死出の山

第18話

 俺は目を開けた。頬にザラザラした物が当たっている。地面にうつ伏せになって寝ていたと気付くのに少し時間が掛かった。ゆっくり体を起こす。顔や体に付いた砂を払い落としながら辺りを見回した。周りにあるのは枯れて白っぽくなった木々とゴツゴツした岩だけだ。俺が寝ていた所はかなりマシだが、地面にも大小の岩が起伏を作っている。

「なんだよココ……」

 呆然として呟いた時だった。

「やっと」

「お目覚め」

「ですか?」

 足元から幼い声がした。
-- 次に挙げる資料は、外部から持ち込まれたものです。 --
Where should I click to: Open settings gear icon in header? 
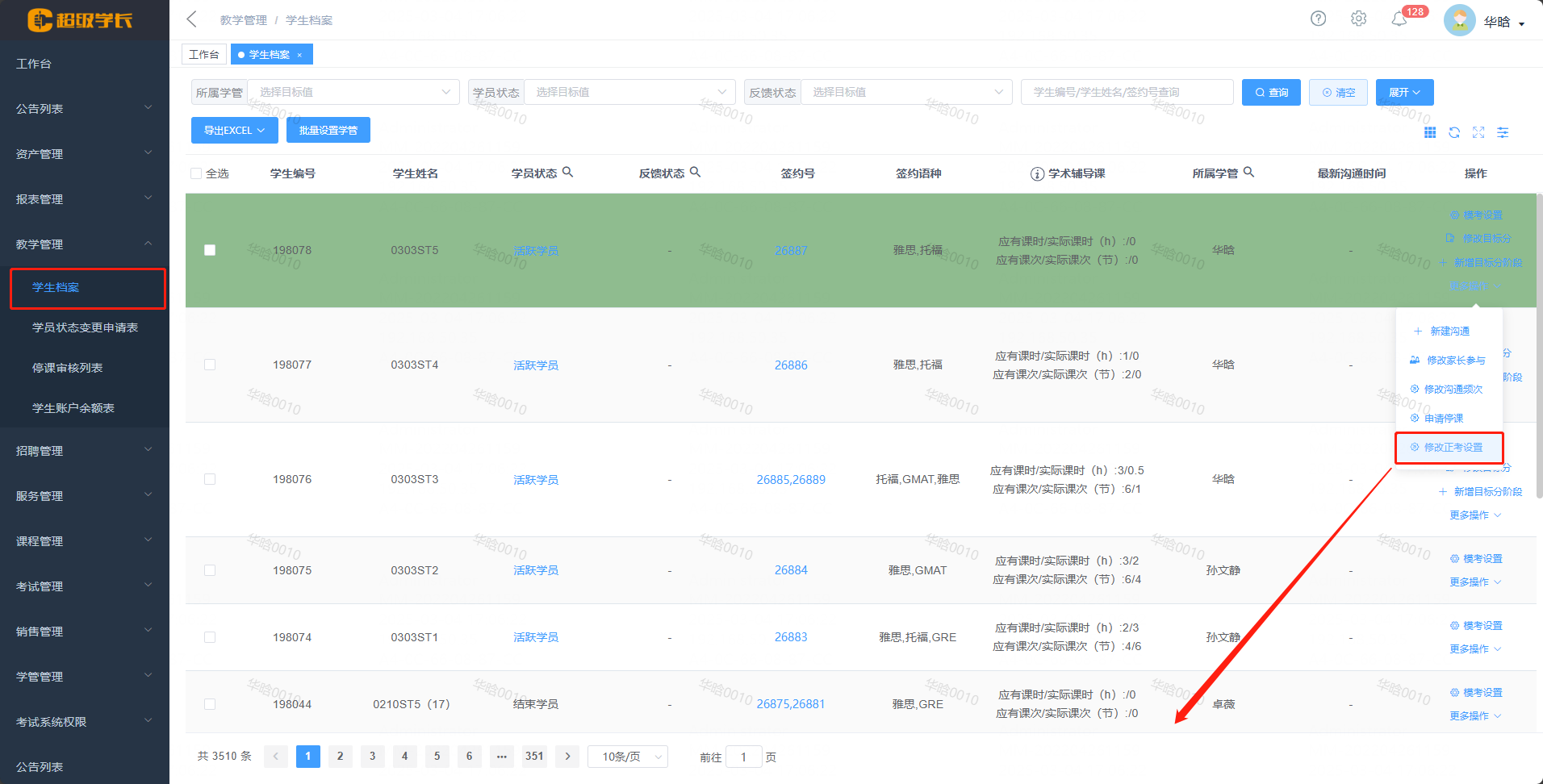coord(1358,19)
慌てて飛び退くと、いつから居たのか五歳くらいの子供が三人、俺の事をジッと見据えていた。

「は? え? 君ら誰? てかココが何処か分かる?」

「ここは」

「死出の山の」

「入口です」

 横一列に並んだ子供達は、何故か一つの文を三人で区切って話す変な喋り方をする。っていうか……
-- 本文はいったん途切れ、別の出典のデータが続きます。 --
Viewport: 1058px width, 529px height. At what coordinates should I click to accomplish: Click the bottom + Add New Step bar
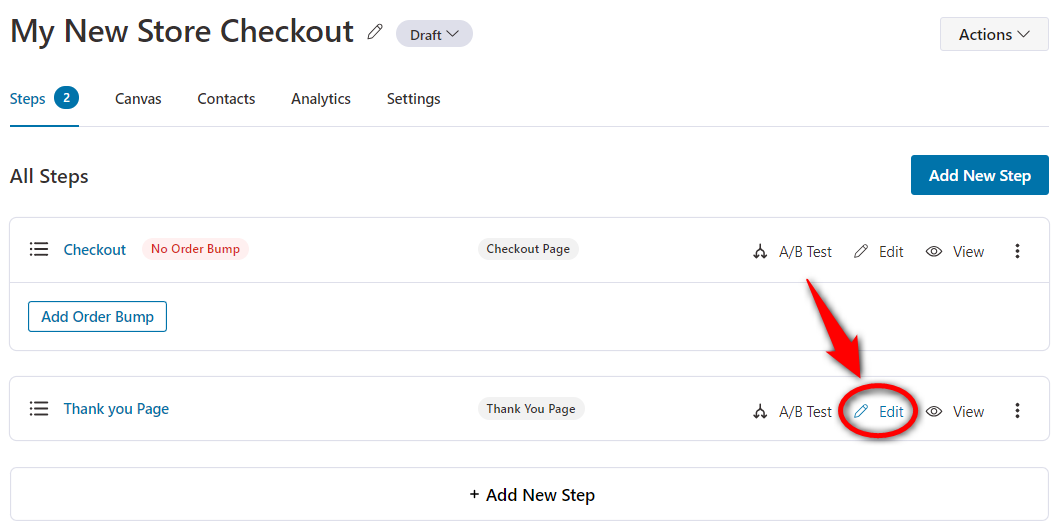click(x=530, y=495)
「待って? 死出の山って死んだ時に行く山だろ? ここってそんな地名なの?」

「違います」

「ここは正真正銘」

「死出の山です」

 待て待て待て。そんなの、この子らが言ってる事が本当なら俺は……

「え? 俺死んじゃったの?」

 三人は同時にこっくりと頷いた。それを見た瞬間、全身から力が抜けてしまった。ずるずるとその場に座り込んだ。

「そんな……どうして……」

 最後の記憶は道案内をしようと車に近付いた時だ。その時に頭に激痛が走ったんだ。もしかして脳の病気だったのか? 脳梗塞とか脳溢血とか、そう言う何かにあのタイミングでなったのかもしれない。俺は大きく全身の空気が抜けるまで深く溜息を吐いた。病気だったんだと思えば、ちょっとだけ溜飲が下がった。

「じゃ、お前ら人間じゃないんだな。名前は?」

「奪魂鬼」

「奪精鬼」

「縛魄鬼」

「あー、その名前も聞いた事あるわ。人が死んだら迎えに来る鬼だろ?」

 三人はまたこっくりと頷いた。そう言えばこいつらさっきから左の奴から順に喋ってるな。思ってる側から、また左の奴が喋りだした。

「アナタ冷静ですね」

「自分が死んだと言うのに」

「全然取り乱さない」

「え? うーん、なんかまだ実感が無いんだよな。突然だったし」

 俺が首を傾げると、目の前の小鬼達がクスリと笑った。そうやって笑うと表情が幼くなって年相応に見える。全員よく見たらスーツ、と言うか喪服姿だ。きっちりネクタイも締めている。

「私達」

「そろそろ」

「次の仕事が」

 いつの間にか真顔に戻った小鬼達が言う。

「翔鳥雄大朗さん」

「アナタはこの道を」

「真っ直ぐ進んでください」

 俺の名前を知ってる。あの世の鬼なら当然だろうけど、これでまた一つガキのお遊びと言う可能性が減った事になる。

「ん、じゃあな」

 俺が片手を上げて挨拶すると、三人は深々とお辞儀をした。その瞬間、真っ赤な炎が三人を包み一瞬で跡形もなく消えていった。

「移動方法怖っ」

 誰にともなく呟くと、グッと力を入れて立ち上がった。ここにこうしていても仕方ない。とにかく先に進もう。